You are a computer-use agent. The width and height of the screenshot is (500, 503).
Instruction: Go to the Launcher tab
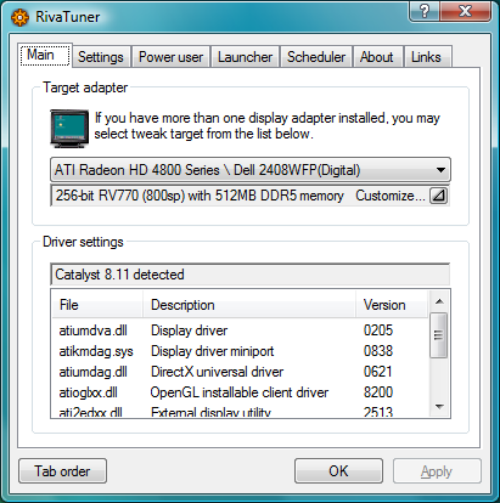click(x=245, y=57)
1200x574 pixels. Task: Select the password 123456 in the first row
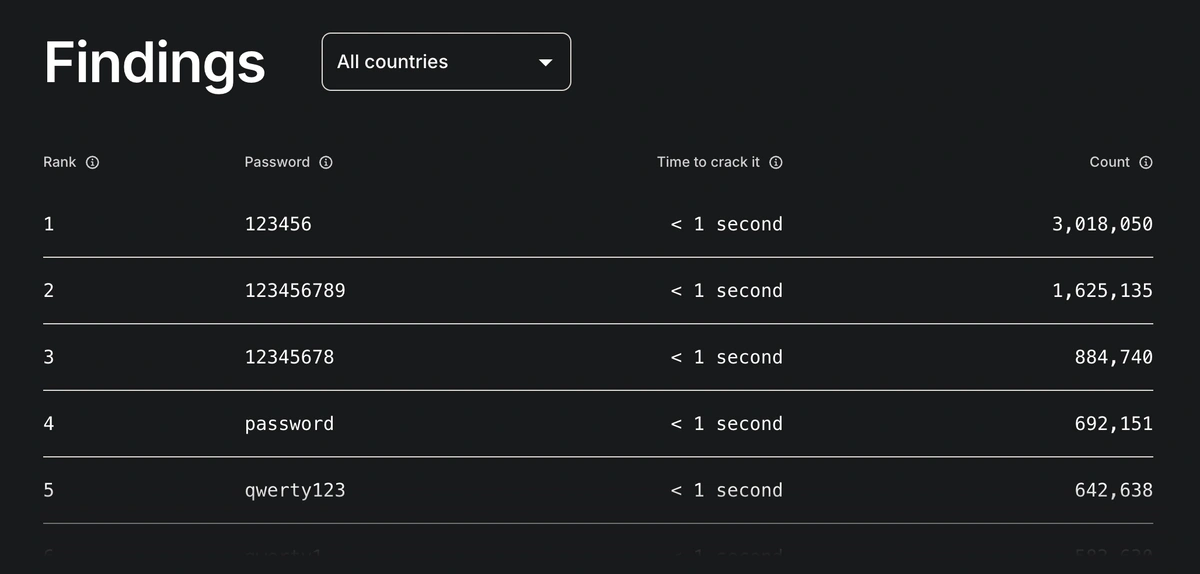pyautogui.click(x=278, y=224)
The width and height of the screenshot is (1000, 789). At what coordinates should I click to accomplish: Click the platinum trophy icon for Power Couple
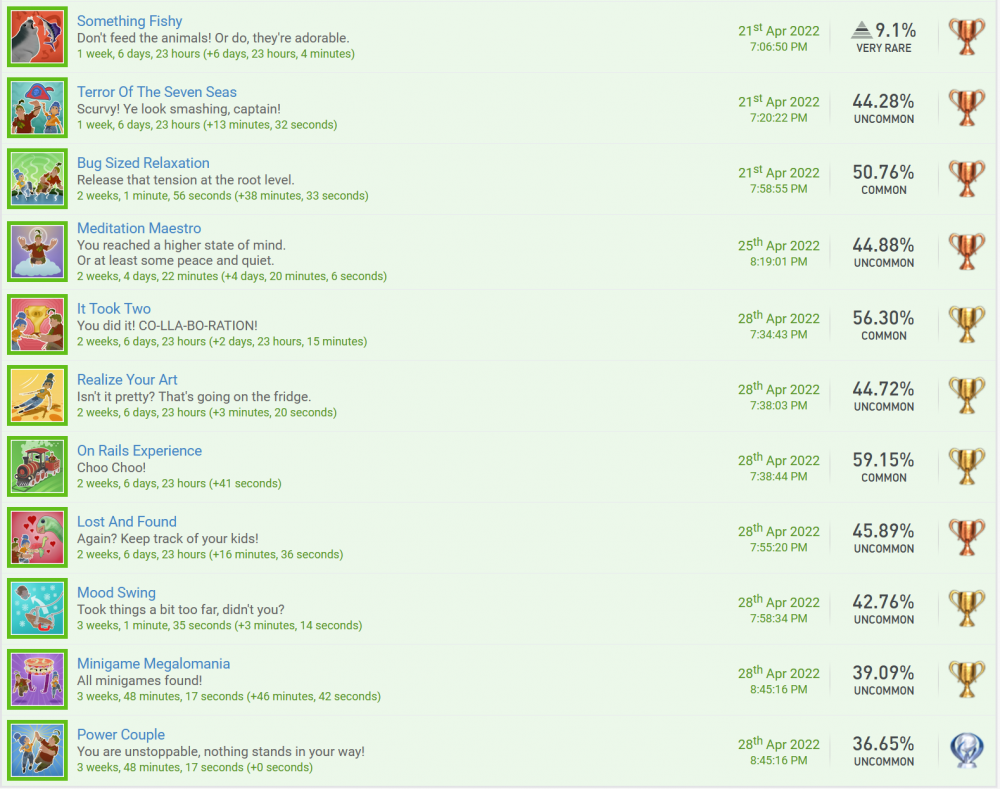click(966, 750)
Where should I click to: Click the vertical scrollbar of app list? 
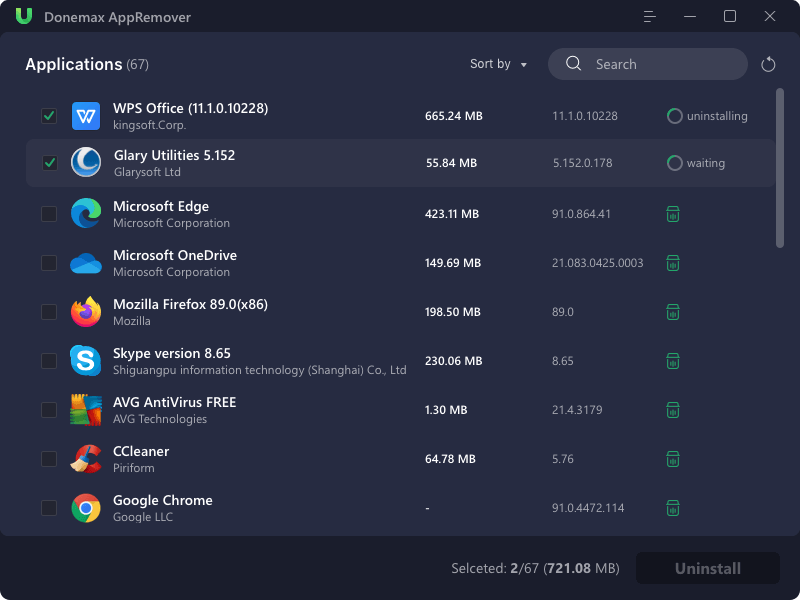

**Task item:** Drop the images and copy all the data exactly.

**Task solution:**
You are a computer-use agent. The width and height of the screenshot is (500, 503).
Instruction: Go to the Launcher tab
click(x=245, y=57)
1200x574 pixels. Task: Select the password 123456 in the first row
pyautogui.click(x=278, y=224)
The width and height of the screenshot is (1000, 789). At what coordinates should I click to accomplish: Click the platinum trophy icon for Power Couple
click(966, 750)
Where should I click to: Click the vertical scrollbar of app list? 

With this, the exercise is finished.